DFT calculations were performed using a plane wave basis set as implemented in the Quantum ESPRESSO package66, and using the Perdew-Burke-Ernzerhof (PBE) exchange-correlation functional67. We have considered supercells with an interlayer distance L = 10 Å for MoS2 and L = 15 Å for hBN and phosphorene, which are enough to obtain converged results with respect to the cell size, in agreement with ref. 35. The kinetic energy cutoff for the wavefunctions was set to 60 Ry and we adopted norm-conserving pseudopotentials to model the electron-ion interaction.

G0W0 calculations were performed with the Yambo package40,41. In the calculations reported in Figs. 1, 35, we used a cutoff of 5 Ry for the size of the dielectric matrix, including up to 400 states in the sum-over-state of the response function.

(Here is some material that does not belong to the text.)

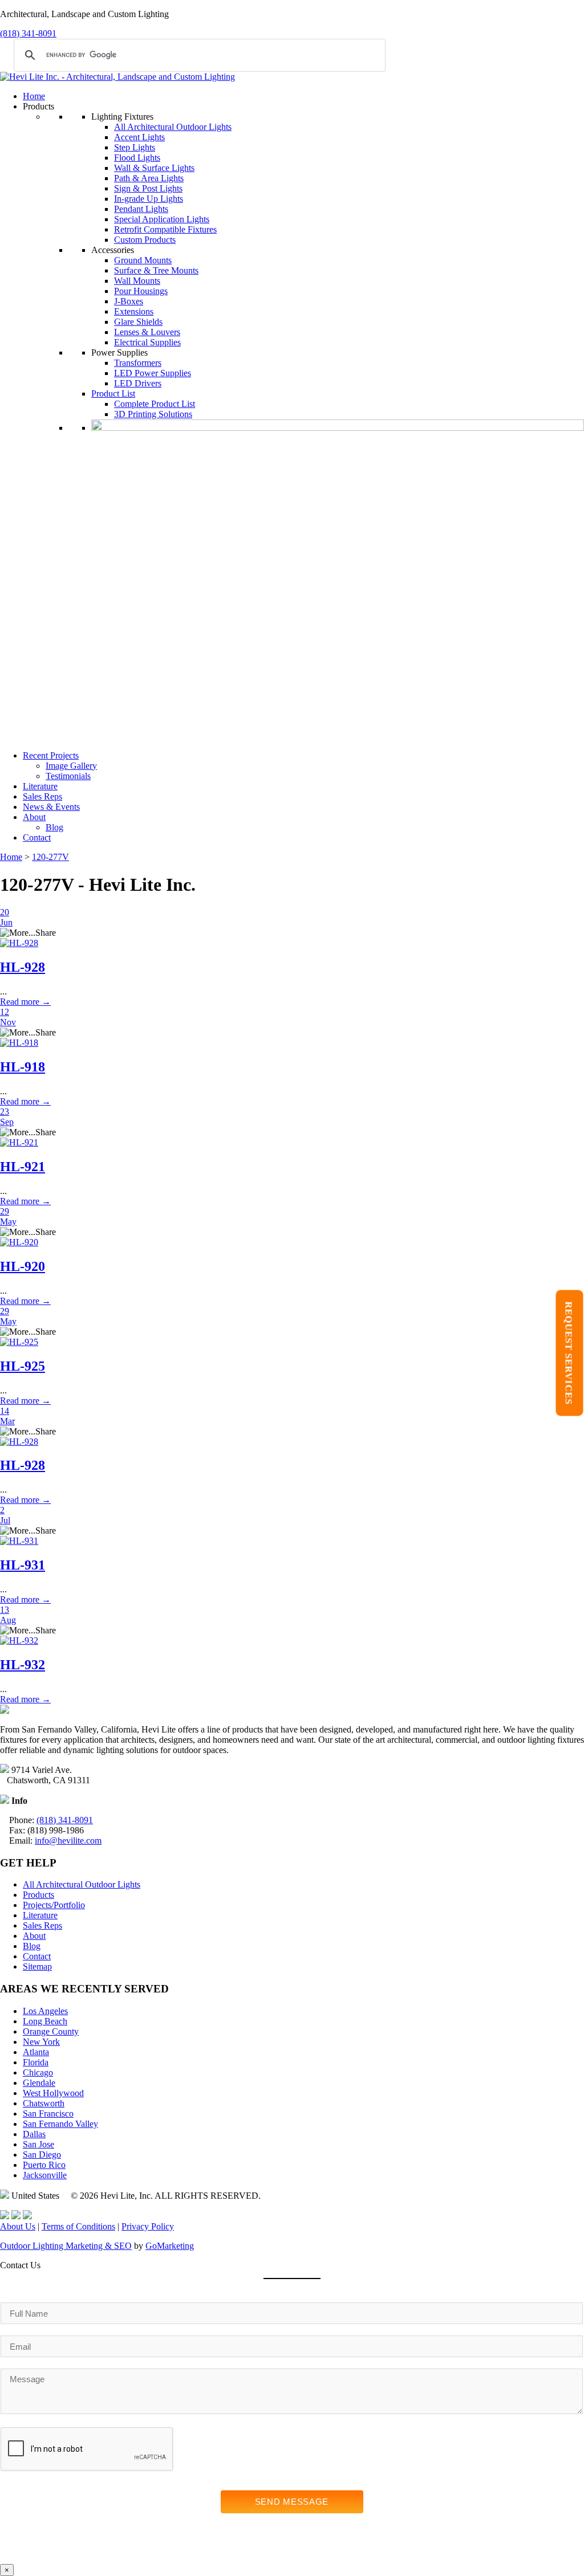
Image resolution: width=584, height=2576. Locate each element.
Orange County (51, 2031)
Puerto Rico (44, 2165)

The same number of states has been employed in the calculation of the correlation part of the self energy. To accelerate the convergence with respect to the number of empty states we have used the algorithm described in refs. 41,68. Despite the cutoff used to represent the dielectric matrix is not enough to provide highly converged QP properties, it is sufficient to provide accurate convergence trends with respect to the q-sampling. In the calculations reported in Table 1, we included up to 600 states for MoS2 and phosphorene, while 1200 for hBN, both in the response function and in the Green’s function, with a size of the dielectric matrix of 25 Ry. We employed k-point grids of 9 × 9 × 1, 12 × 12 × 1, and 10 × 14 × 1 for MoS2, hBN and phosphorene, respectively.